I breed all sorts of fish but all the cash from my offspring is spent on paying for my stuff , gear , feed, new fish... look at some of the angel fish breeders on here $2 each , what a steal for people buying them from them but $2 a fish take 100 fry , which is crazy ... you see where im going , best you can hope for is for your fish husbandry is to help pay for your hobby, i dunno aobut discus and stuff but people buying those types of fish what aaa grade stuff and for normal home people it isnt really achieveable without going in it HARD and that costs $$$$$ ..

some people on here keep bumping ads for cherry shrimp at $1 a piece.... i dunno my opinion but hey if your breeding efforts pay for something towards your hobby its worth it . plus you learn soooo much trying to figure out the best way to do this or that 

besides making $$$ should be somewhere beneath enjoying your fish and having fun... but if you can pay for feed or that new sweet fish , all worth it..


----------



## Scherb (Feb 10, 2011)

Hello. i agree with macframalama. but you could do a shrimp tank with some shrimp that are worth more money like crs or others. i got some painted fire red shrimp the other day and they are worth more than cherry shrimp but still not a lot. also shrimp food is cheap. Cheers


----------



## Tazzy_toon (Jul 25, 2011)

Come on guys, only way hubby will let me have a fish room is if I can get a few bucks more then the hobby. I have a 30g, 15g and 10g tank with sponge filters, that I could use. Was thinking of shrimp, but i've had no luck with cherry shrimp so far, but, i've always had them with fish in the tank. What about rams? Or even plants?


----------



## macframalama (Apr 17, 2012)

plants require lights and lights arent cheap, or in addition to lights they need c02 and i dont have any idea but its fish related so it has to be pricey...
your not gonna get rich lol,but you could breed something unique. maybe talk to djamm and elle they have these things tey call ping pong, i have no idea what the heck they are lol but they are neat , different, small, get along with everything so they tell me and the best part... the very very best part is they are HYBRIDS thats right i said it lol

i mean everything worth $$$$ costs money, and that is the very reason they are expensive in the first place so i dunno what to tell ya, especially with those small tanks of your i just dont see a new hummer or range rover in your driveway anytime soon... but i will say this you find me some crazy sa/ca hybrids lol and i'll buy from you but 2 things, they gotta be weird and they gotta be sa/ca cichlids ....or hybrids, more so hybrids because i think i have everything else lol and a 30 a 15 and a 10 wont house too many things...

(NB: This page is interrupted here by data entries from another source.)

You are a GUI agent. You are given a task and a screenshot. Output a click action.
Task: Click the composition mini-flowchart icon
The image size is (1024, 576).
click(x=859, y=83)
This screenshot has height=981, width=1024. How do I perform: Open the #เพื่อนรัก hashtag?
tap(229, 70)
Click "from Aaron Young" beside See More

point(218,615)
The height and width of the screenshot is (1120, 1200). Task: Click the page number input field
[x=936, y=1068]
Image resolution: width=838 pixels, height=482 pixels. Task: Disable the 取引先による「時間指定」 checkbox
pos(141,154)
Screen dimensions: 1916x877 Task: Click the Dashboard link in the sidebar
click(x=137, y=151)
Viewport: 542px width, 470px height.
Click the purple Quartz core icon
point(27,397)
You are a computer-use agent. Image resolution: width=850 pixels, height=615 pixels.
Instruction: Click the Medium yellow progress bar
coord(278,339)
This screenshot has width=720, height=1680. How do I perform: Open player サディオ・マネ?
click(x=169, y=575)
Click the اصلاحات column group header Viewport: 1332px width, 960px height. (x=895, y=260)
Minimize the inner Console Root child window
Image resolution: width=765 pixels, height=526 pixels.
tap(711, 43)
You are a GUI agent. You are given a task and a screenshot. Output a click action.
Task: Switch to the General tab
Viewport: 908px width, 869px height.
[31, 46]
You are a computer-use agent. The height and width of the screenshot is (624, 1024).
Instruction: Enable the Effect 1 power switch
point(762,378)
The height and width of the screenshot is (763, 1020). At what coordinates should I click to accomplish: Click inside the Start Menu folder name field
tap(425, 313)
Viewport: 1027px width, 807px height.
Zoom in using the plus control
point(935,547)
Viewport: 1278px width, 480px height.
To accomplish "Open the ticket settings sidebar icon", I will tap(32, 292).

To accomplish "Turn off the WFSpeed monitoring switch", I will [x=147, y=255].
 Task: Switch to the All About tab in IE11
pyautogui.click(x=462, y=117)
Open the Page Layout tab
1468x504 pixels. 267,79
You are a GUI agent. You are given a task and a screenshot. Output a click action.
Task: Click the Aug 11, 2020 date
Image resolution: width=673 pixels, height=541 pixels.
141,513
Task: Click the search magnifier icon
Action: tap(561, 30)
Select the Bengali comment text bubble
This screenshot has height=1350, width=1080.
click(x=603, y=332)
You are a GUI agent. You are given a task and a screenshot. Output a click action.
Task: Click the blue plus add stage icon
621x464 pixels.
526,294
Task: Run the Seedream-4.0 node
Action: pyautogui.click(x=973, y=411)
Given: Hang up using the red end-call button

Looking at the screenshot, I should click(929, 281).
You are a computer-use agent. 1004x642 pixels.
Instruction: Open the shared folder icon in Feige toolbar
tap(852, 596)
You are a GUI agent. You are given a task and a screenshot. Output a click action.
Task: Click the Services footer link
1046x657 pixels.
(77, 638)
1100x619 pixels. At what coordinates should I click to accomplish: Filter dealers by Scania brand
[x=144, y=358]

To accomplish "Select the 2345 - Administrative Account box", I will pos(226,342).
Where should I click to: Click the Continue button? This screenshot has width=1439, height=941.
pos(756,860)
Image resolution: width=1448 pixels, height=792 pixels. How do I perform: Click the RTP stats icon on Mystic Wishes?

put it this way i spent $110 on my new fh freak, and im gonna probably spend $125 or there abouts to find a sexy female for my guy , then i have to use up one of my big tanks which puts production of anything else out, then i gotta feed then, change there water , wait wait wait wait, till they spawn, then i gotta watch the eggs and see if any are fertile, and if the first run doesnt happen i gotta go back to step one and so on just to find out if IF my male fh is even fertile which he may not be...and lets say they do spawn and have fry then i have to raise them to a min of an inch before i can even see what the heck there gonna look like , then i might .... might maybe start making some cash back assuming these thing actually look decent..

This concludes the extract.